Refrigeration appliance (100) according to claim 1 1, characterized in that the noise sensor (109-1, 109-2) on an inner surface of the refrigeration device (100) is positioned, and that the noise sensor (109-1, 109-2) comprises a temperature detecting element for detecting a temperature within a cooling region (105) of the refrigeration device (100).

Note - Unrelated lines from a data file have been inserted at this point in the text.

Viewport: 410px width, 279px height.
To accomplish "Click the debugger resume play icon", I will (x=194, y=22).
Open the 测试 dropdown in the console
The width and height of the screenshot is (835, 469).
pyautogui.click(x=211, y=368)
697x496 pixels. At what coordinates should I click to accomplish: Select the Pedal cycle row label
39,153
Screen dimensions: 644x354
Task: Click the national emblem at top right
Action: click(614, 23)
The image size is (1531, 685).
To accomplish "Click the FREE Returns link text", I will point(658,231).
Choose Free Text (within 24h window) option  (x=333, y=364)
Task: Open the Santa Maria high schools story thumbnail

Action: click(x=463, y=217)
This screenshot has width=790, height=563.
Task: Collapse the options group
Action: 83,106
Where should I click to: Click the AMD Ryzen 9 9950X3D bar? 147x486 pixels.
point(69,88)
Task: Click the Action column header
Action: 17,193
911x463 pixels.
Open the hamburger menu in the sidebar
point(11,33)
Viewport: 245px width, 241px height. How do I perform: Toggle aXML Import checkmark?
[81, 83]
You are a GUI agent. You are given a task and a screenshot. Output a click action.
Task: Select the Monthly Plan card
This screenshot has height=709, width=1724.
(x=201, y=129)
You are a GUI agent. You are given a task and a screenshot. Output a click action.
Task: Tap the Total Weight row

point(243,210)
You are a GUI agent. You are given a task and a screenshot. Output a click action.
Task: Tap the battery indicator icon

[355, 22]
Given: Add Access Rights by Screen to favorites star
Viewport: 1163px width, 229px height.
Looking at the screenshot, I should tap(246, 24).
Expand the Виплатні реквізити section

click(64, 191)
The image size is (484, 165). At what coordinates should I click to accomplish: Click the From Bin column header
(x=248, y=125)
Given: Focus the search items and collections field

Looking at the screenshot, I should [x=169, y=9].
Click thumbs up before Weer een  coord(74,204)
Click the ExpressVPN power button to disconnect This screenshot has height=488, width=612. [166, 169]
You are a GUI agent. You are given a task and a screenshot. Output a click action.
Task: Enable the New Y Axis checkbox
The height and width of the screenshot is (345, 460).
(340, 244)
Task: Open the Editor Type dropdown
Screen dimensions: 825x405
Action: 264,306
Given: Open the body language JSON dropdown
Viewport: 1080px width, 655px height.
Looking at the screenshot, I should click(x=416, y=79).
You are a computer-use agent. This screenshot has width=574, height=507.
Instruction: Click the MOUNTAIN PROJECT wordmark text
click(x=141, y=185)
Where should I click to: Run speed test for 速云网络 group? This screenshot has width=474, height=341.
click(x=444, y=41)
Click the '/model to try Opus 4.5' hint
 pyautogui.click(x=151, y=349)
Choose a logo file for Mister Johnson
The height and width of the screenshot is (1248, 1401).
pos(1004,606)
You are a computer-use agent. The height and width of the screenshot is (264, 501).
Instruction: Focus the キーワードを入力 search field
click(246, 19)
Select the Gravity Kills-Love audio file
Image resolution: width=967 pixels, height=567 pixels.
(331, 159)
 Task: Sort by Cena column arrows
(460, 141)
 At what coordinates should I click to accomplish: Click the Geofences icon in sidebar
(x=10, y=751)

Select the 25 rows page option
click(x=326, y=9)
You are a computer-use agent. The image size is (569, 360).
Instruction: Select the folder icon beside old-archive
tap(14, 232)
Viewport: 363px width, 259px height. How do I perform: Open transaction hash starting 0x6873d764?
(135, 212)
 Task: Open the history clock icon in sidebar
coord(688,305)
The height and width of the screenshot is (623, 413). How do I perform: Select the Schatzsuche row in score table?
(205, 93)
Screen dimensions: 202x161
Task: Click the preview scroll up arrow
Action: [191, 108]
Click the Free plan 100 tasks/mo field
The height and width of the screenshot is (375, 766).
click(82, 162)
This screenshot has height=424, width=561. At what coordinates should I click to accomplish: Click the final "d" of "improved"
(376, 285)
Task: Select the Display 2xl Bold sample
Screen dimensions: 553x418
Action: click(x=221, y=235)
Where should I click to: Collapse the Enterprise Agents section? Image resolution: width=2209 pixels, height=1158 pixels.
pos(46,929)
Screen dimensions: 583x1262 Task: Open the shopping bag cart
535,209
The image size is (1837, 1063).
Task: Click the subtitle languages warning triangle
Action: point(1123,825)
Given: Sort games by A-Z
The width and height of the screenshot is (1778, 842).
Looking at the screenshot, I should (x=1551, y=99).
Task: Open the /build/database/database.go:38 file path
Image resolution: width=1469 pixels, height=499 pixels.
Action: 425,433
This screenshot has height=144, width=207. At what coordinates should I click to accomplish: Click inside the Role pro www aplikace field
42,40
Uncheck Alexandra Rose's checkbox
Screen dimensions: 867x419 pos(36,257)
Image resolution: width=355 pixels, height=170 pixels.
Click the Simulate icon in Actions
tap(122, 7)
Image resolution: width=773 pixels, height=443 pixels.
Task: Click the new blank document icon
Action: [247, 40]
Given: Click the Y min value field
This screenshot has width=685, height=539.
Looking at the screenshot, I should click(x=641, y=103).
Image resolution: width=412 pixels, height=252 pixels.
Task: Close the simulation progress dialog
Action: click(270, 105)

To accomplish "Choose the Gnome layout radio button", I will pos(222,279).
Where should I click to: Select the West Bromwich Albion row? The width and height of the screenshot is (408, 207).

Refrigeration appliance (100) according to one of the preceding claims, characterized in that the controller (1 1 1) has a memory for storing the noise-reduced operating power (139), wherein the controller (1 1 1) is formed, the electrical device part (107- 1, 107-2) with the stored noise-reduced operating power (139) to operate.

A method (200) for noise reduction in a refrigerator (100), wherein the refrigerator (100) has an electrical equipment part (107-1, 107-2) which emits noises during operation, a noise sensor (109-1, 109-2) for detecting an intensity of emitted noises of the electrical equipment part (107-1, 107-2) and a controller (1 1 1) for operating the electrical equipment part (107-1, 107-2) in a normal operating power range (131), characterized in that the method (200) comprises the following steps:

Changing (201) an operating power of the electrical equipment part (107-1, 107-2) within the normal operating power range (131) by the controller (1 1 1) to a minimum (137) provided by the noise sensor (109-1, 109 -2) determine the detected noise intensity

 Determining (203) the noise reduced operating power (139) based on the determined minimum (137) of the noise intensity by the controller (1 1 1), and operating (205) the electrical equipment part (107-1, 107-2) with the noise reduced operating power (139) by the controller (1 1 1).

Method (200) according to claim 14, characterized in that changing (201) the operating power of the electrical equipment part (107-1, 107-2) and determining (203) the noise-reduced operating power (139) during a first time period by the controller (1 1 1), and that the operation (205) of the electrical equipment part (107-1, 107-2) with the noise-reduced operating power (139) by the controller (1 1 1) during a subsequent to the first period of time second period of time is performed.